YOUR OBJECTIVE :: Exact transcription of the following records is needed, with every picture dropped.

DATA SUPPLIED ::
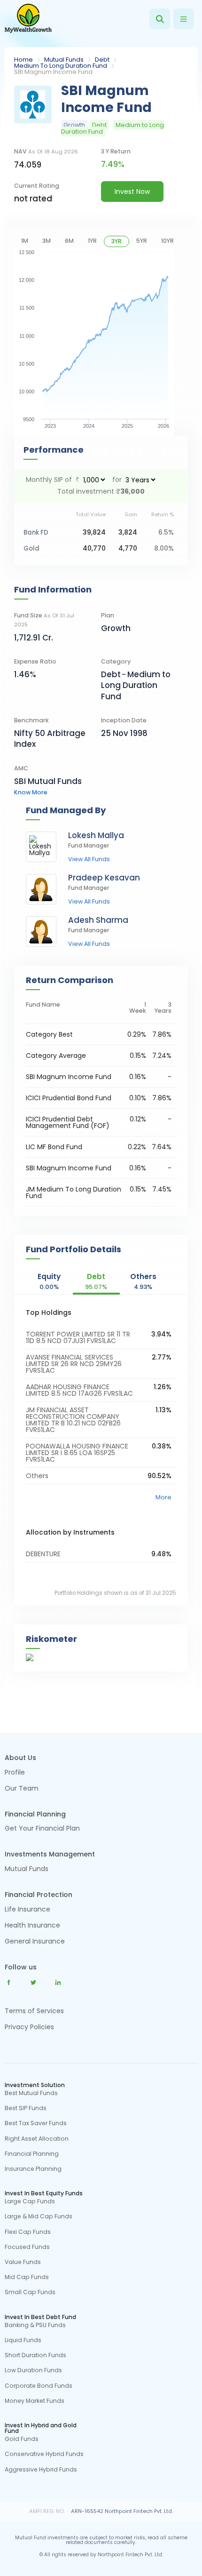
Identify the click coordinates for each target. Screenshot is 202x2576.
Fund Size (44, 619)
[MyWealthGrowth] (28, 19)
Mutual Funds (64, 59)
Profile (15, 1773)
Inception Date (124, 720)
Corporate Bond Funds (38, 2386)
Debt (102, 59)
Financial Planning (32, 2154)
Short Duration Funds (35, 2355)
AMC (21, 768)
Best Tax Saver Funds (36, 2123)
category (116, 661)
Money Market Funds (34, 2401)
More (163, 1497)
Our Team (22, 1789)
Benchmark (31, 720)
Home (23, 59)
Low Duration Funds (33, 2370)
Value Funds (23, 2262)
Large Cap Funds (30, 2201)
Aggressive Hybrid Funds (41, 2469)
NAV (46, 151)
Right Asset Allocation (37, 2139)
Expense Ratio (35, 661)
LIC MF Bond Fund (54, 1147)
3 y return (116, 151)
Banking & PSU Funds (35, 2325)
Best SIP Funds (26, 2108)
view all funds (89, 859)
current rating (36, 186)
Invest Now (132, 191)
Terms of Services (34, 2011)
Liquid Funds (23, 2340)
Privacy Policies (29, 2027)
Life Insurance (27, 1910)
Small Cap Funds (30, 2292)
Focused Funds (27, 2247)
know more (30, 792)
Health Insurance (32, 1926)
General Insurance (35, 1942)
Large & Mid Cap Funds (38, 2216)
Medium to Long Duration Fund (60, 66)
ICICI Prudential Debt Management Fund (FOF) (67, 1122)
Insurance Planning (33, 2169)
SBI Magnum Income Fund (68, 1168)
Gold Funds (22, 2439)
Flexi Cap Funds (28, 2232)
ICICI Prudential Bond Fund (68, 1098)
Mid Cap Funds (27, 2277)
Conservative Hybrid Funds (44, 2454)
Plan (107, 615)
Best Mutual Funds (31, 2093)
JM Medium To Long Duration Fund (73, 1192)
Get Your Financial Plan (42, 1829)
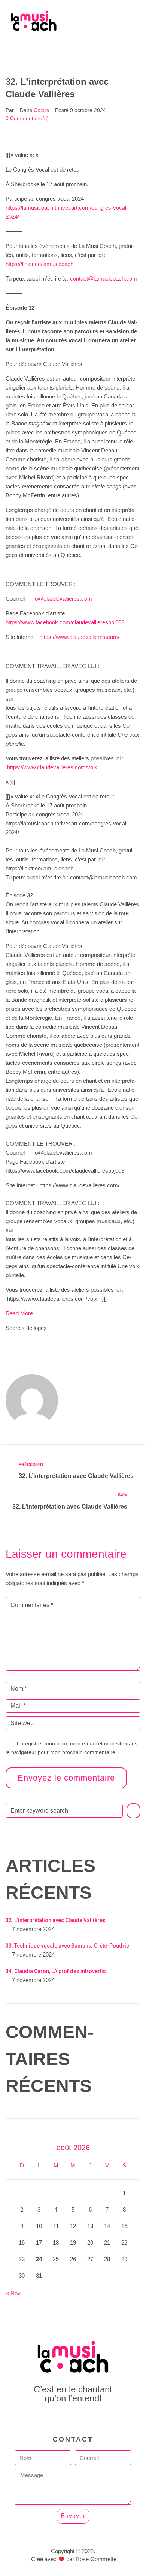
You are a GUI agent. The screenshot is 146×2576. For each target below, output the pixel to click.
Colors (41, 110)
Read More (19, 1313)
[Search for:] (64, 1811)
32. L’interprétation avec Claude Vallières (56, 1920)
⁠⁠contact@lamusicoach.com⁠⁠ (103, 278)
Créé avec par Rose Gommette (73, 2559)
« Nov (13, 2293)
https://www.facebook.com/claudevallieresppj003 (65, 622)
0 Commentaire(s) (27, 118)
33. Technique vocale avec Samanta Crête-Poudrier (68, 1946)
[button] (73, 48)
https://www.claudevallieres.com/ (79, 637)
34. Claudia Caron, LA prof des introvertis (56, 1971)
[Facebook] (56, 2418)
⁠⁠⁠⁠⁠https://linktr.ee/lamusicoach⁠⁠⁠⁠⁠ (39, 264)
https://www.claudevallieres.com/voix (52, 767)
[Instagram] (90, 2418)
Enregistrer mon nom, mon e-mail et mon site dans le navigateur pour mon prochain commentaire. (71, 1747)
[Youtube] (73, 2418)
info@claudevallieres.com (60, 598)
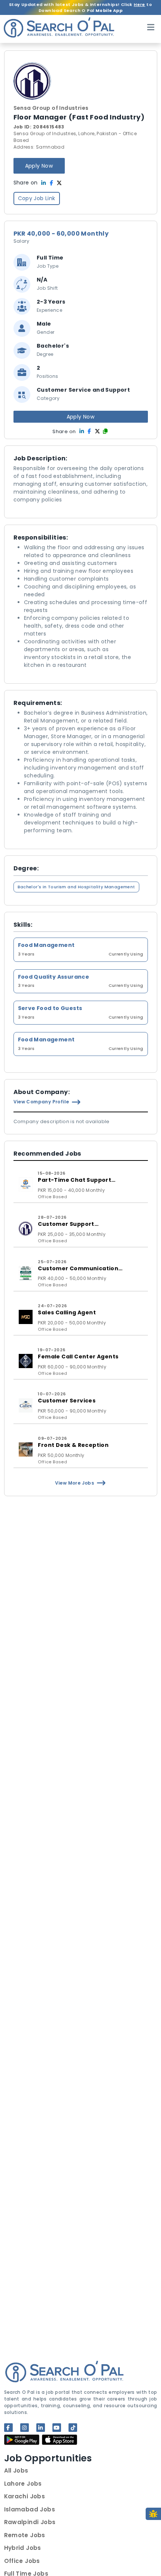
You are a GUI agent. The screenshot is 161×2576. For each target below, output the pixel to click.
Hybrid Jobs (22, 2548)
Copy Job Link (36, 198)
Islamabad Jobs (29, 2509)
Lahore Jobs (23, 2484)
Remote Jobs (24, 2535)
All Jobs (16, 2470)
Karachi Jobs (24, 2496)
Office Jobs (22, 2561)
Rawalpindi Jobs (30, 2522)
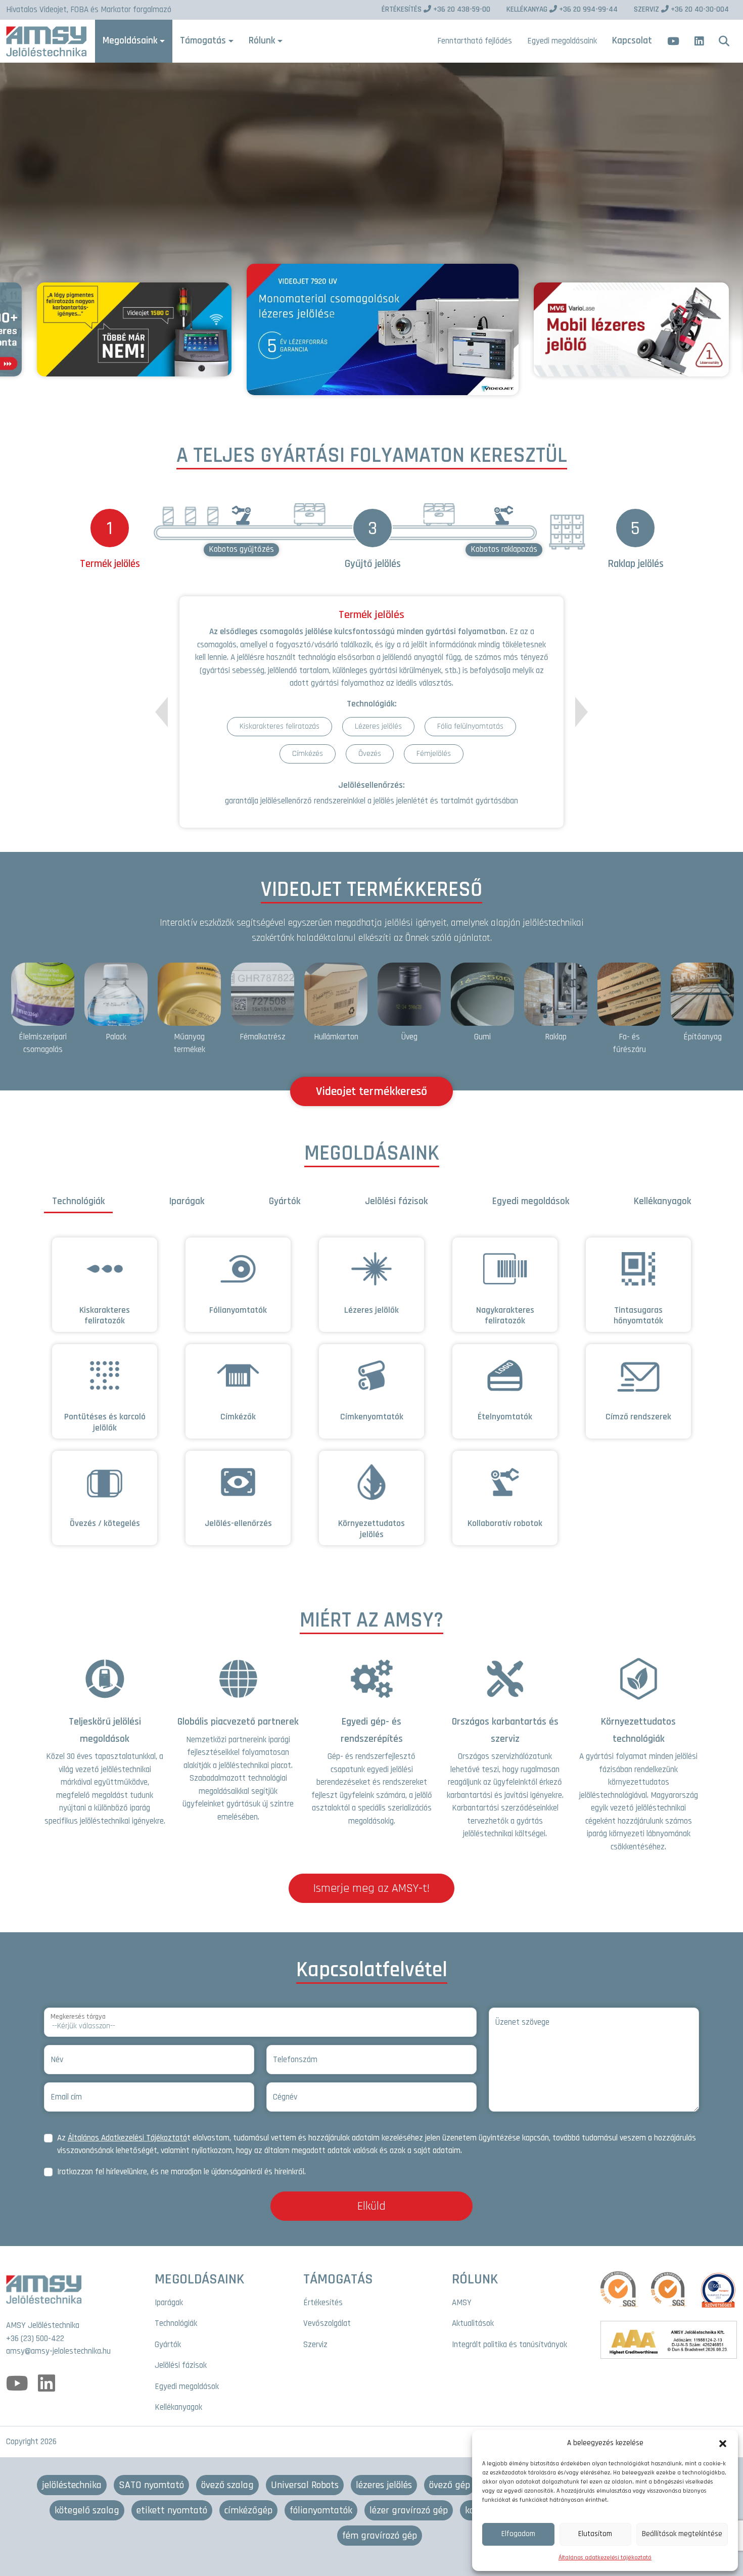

ANSWER BELOW ::
Identify the click coordinates for each target. Screenshot is 202x2576.
Fund Size (44, 619)
[MyWealthGrowth] (28, 19)
Mutual Funds (64, 59)
Profile (15, 1773)
Inception Date (124, 720)
Corporate Bond Funds (38, 2386)
Debt (102, 59)
Financial Planning (32, 2154)
Short Duration Funds (35, 2355)
AMC (21, 768)
Best Tax Saver Funds (36, 2123)
category (116, 661)
Money Market Funds (34, 2401)
More (163, 1497)
Our Team (22, 1789)
Benchmark (31, 720)
Home (23, 59)
Low Duration Funds (33, 2370)
Value Funds (23, 2262)
Large Cap Funds (30, 2201)
Aggressive Hybrid Funds (41, 2469)
NAV (46, 151)
Right Asset Allocation (37, 2139)
Expense Ratio (35, 661)
LIC MF Bond Fund (54, 1147)
3 y return (116, 151)
Banking & PSU Funds (35, 2325)
Best SIP Funds (26, 2108)
view all funds (89, 859)
current rating (36, 186)
Invest Now (132, 191)
Terms of Services (34, 2011)
Liquid Funds (23, 2340)
Privacy Policies (29, 2027)
Life Insurance (27, 1910)
Small Cap Funds (30, 2292)
Focused Funds (27, 2247)
know more (30, 792)
Health Insurance (32, 1926)
General Insurance (35, 1942)
Large & Mid Cap Funds (38, 2216)
Medium to Long Duration Fund (60, 66)
ICICI Prudential Debt Management Fund (FOF) (67, 1122)
Insurance Planning (33, 2169)
SBI Magnum Income Fund (68, 1168)
Gold Funds (22, 2439)
Flexi Cap Funds (28, 2232)
ICICI Prudential Bond Fund (68, 1098)
Mid Cap Funds (27, 2277)
Conservative Hybrid Funds (44, 2454)
Plan (107, 615)
Best Mutual Funds (31, 2093)
JM Medium To Long Duration Fund (73, 1192)
Get Your Financial Plan (42, 1829)
You are a GUI agent. The screenshot is 146×2576. For each target below, output the pixel to click.
Colors (41, 110)
Read More (19, 1313)
[Search for:] (64, 1811)
32. L’interprétation avec Claude Vallières (56, 1920)
⁠⁠contact@lamusicoach.com⁠⁠ (103, 278)
Créé avec par Rose Gommette (73, 2559)
« Nov (13, 2293)
https://www.facebook.com/claudevallieresppj003 (65, 622)
0 Commentaire(s) (27, 118)
33. Technique vocale avec Samanta Crête-Poudrier (68, 1946)
[button] (73, 48)
https://www.claudevallieres.com/ (79, 637)
34. Claudia Caron, LA prof des introvertis (56, 1971)
[Facebook] (56, 2418)
⁠⁠⁠⁠⁠https://linktr.ee/lamusicoach⁠⁠⁠⁠⁠ (39, 264)
https://www.claudevallieres.com/voix (52, 767)
[Instagram] (90, 2418)
Enregistrer mon nom, mon e-mail et mon site dans le navigateur pour mon prochain commentaire. (71, 1747)
[Youtube] (73, 2418)
info@claudevallieres.com (60, 598)
You are a GUI agent. The screenshot is 161×2576. For each target below, output the pixel to click.
Hybrid Jobs (22, 2548)
Copy Job Link (36, 198)
Islamabad Jobs (29, 2509)
Lahore Jobs (23, 2484)
Remote Jobs (24, 2535)
All Jobs (16, 2470)
Karachi Jobs (24, 2496)
Office Jobs (22, 2561)
Rawalpindi Jobs (30, 2522)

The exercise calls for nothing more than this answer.